Now, don't get me wrong, I do say some funny things. Until recently I'd confuse "then" and "than," and it was only my father pointing it out that it was wrong making me fix it. I have a few pet gripes when it comes to things people say. You all know it's a router (pronounced rooter, not rowter), but the other two that get on my man boobs are "Pacifically" instead of "specifically." Unless, of course you are being specific about the largest ocean, it's not right. The other one is "Ginormous," which is a really childish and bad mixture of Gigantic and Enormous. It's also not a real word.
But, sayings are even more fun. When I moved to Manchester 15 years ago from Essex, a Twat was a couple of things. First of all, a piece of leisure equipment, and secondly, someone silly. So, imagine my surprise when one of the staff was offering to take his colleague out for a "right twatting." Lucky bugger, I thought. I was wrong.

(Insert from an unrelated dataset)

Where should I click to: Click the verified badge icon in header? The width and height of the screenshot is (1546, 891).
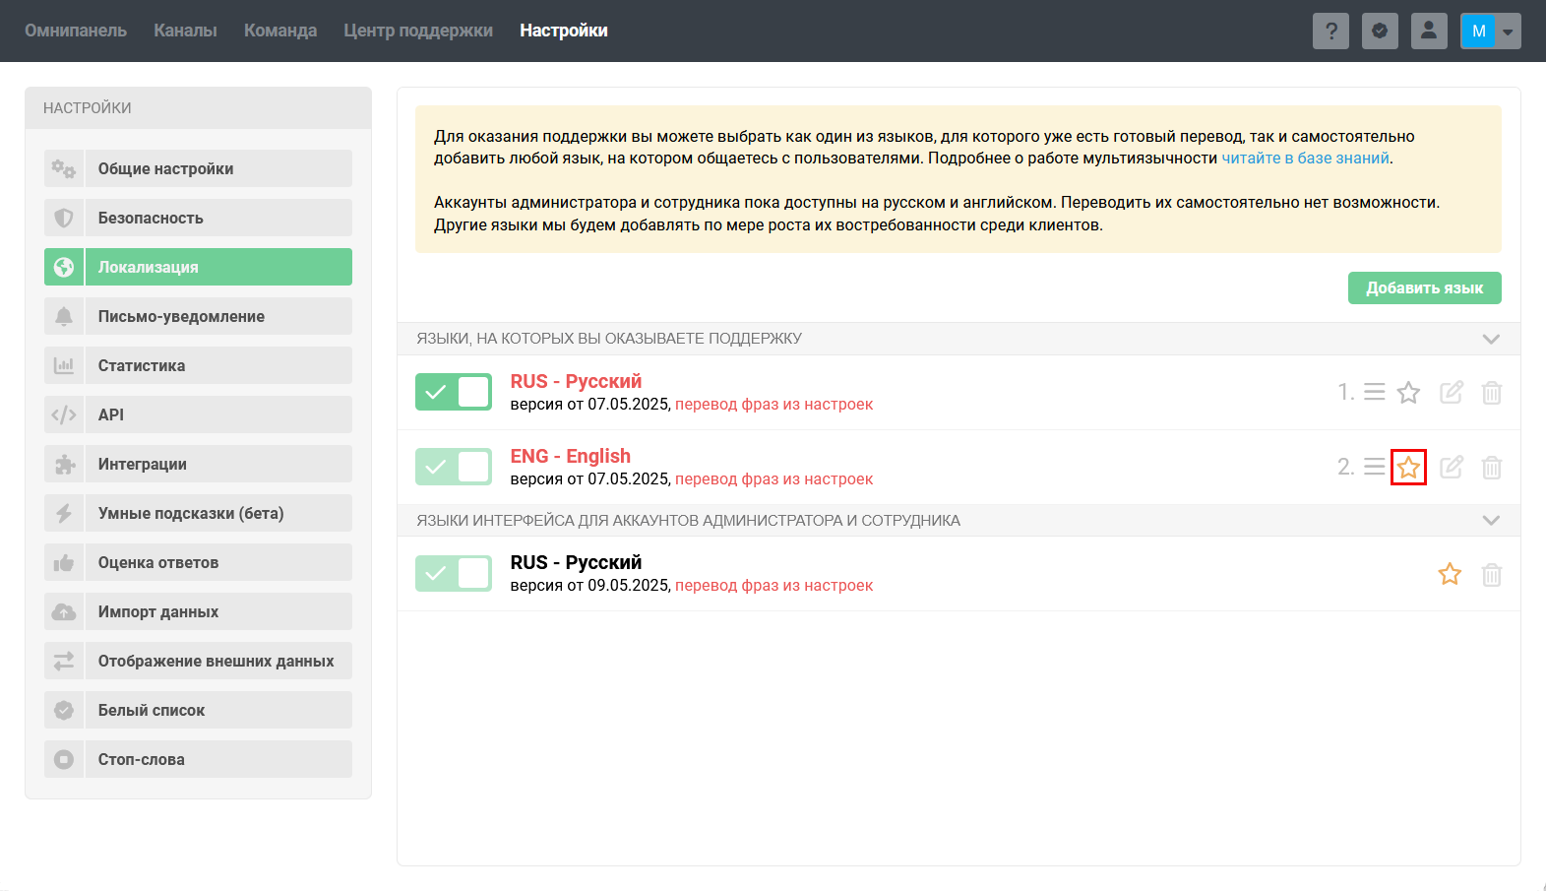click(x=1380, y=32)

TDT has some gems from my soon to be new home. I've found myself "giving out." This is again, not something akin to the Essex saying of "Putting out." Although I have known some people to "Give out after putting out." It's basically arguing, or having a go at.
The other stoically traditional (it would seem) Irish saying is when you hang up. Most people would end the conversation as follows.
"Ok, speak soon. Bye."
That's not normal in Ireland. It has to end like this...
"Ok, bye, love you, bye, bye, love you, bye." the whole time getting quieter and moving the mouthpiece away from your mouth. If you're standing up, you also need to bend over following the phone as you move it away as well.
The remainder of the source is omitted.